**MATERIAL SUPPLIED**
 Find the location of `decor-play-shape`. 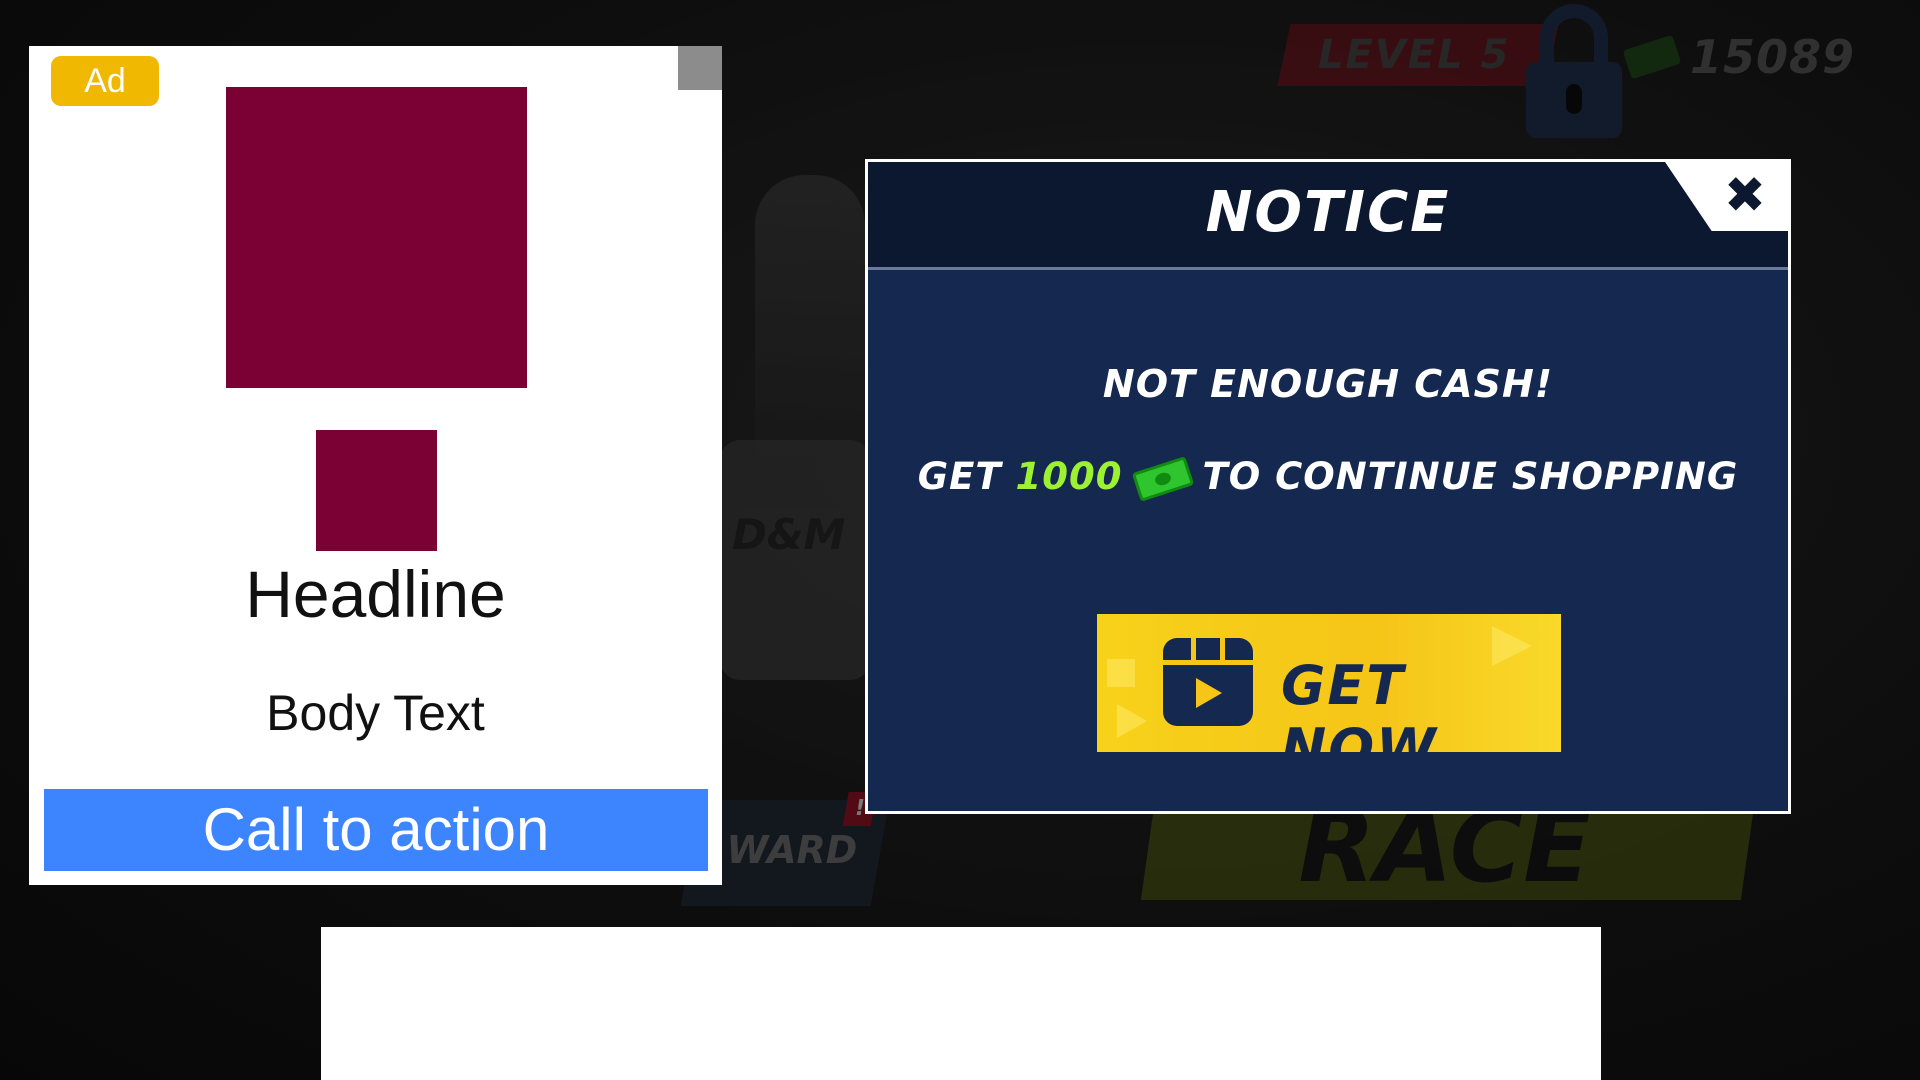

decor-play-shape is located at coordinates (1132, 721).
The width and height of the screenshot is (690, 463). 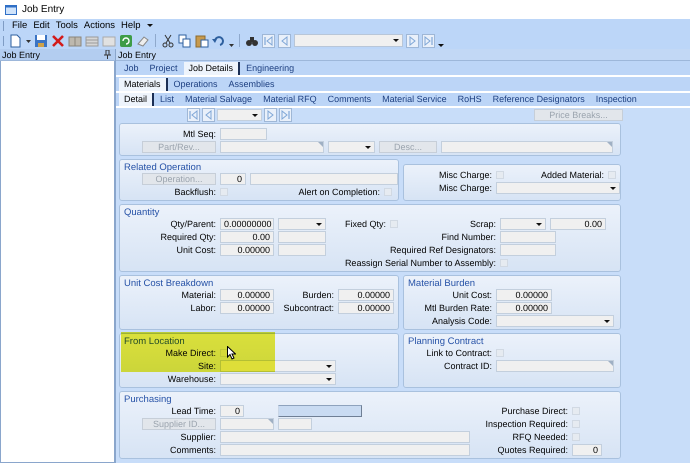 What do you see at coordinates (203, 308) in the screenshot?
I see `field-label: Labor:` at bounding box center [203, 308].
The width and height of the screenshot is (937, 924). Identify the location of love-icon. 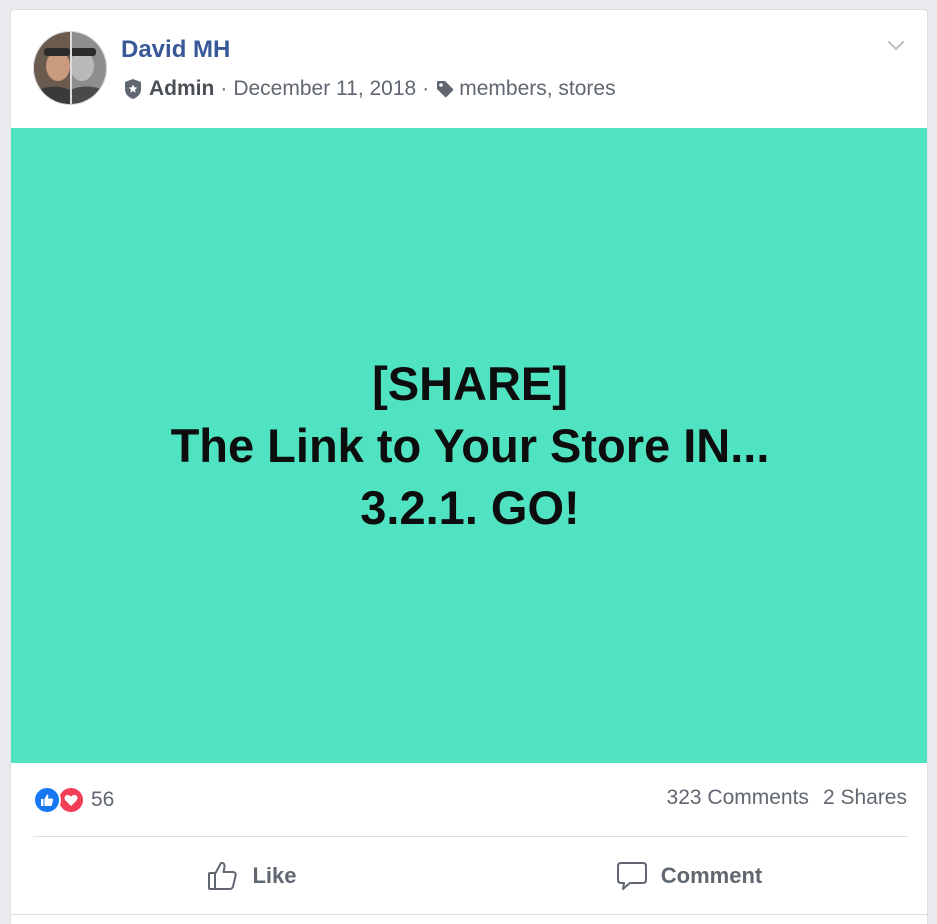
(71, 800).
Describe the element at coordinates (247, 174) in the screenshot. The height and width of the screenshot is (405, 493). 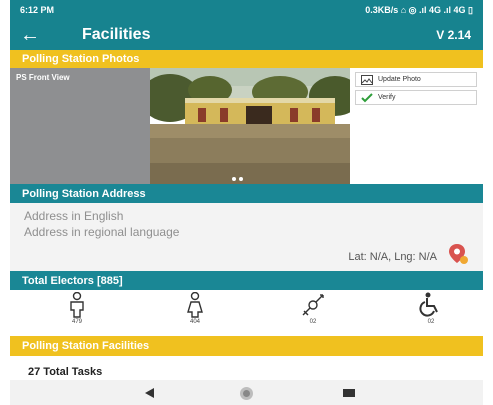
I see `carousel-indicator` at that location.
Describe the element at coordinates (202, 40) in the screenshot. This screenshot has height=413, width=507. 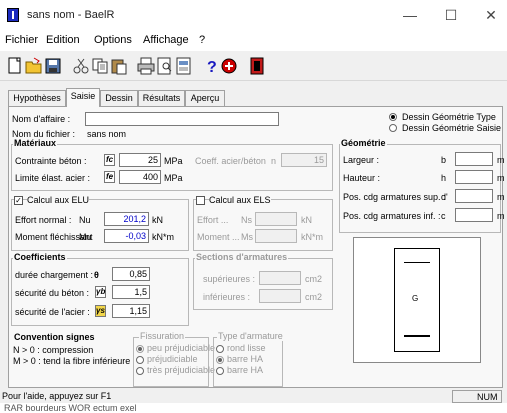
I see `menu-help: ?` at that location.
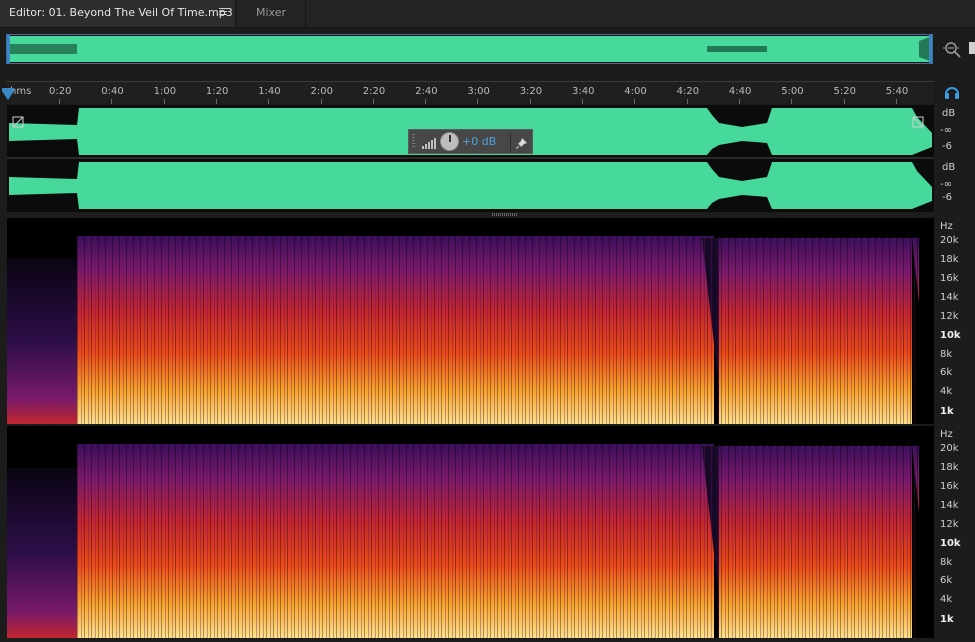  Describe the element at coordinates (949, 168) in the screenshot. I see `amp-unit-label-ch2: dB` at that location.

**WORK TO COMPLETE**
Switch "This screenshot" to "The image" in the lines running from the line with "Describe the element at coordinates (202, 40)" through the end of the items. Repeat only those lines, with nothing else altered and the pictures left out.

**SOLUTION FOR THIS PROBLEM**
Describe the element at coordinates (202, 40) in the screenshot. The image has height=413, width=507. 
I see `menu-help: ?` at that location.
  Describe the element at coordinates (949, 168) in the screenshot. I see `amp-unit-label-ch2: dB` at that location.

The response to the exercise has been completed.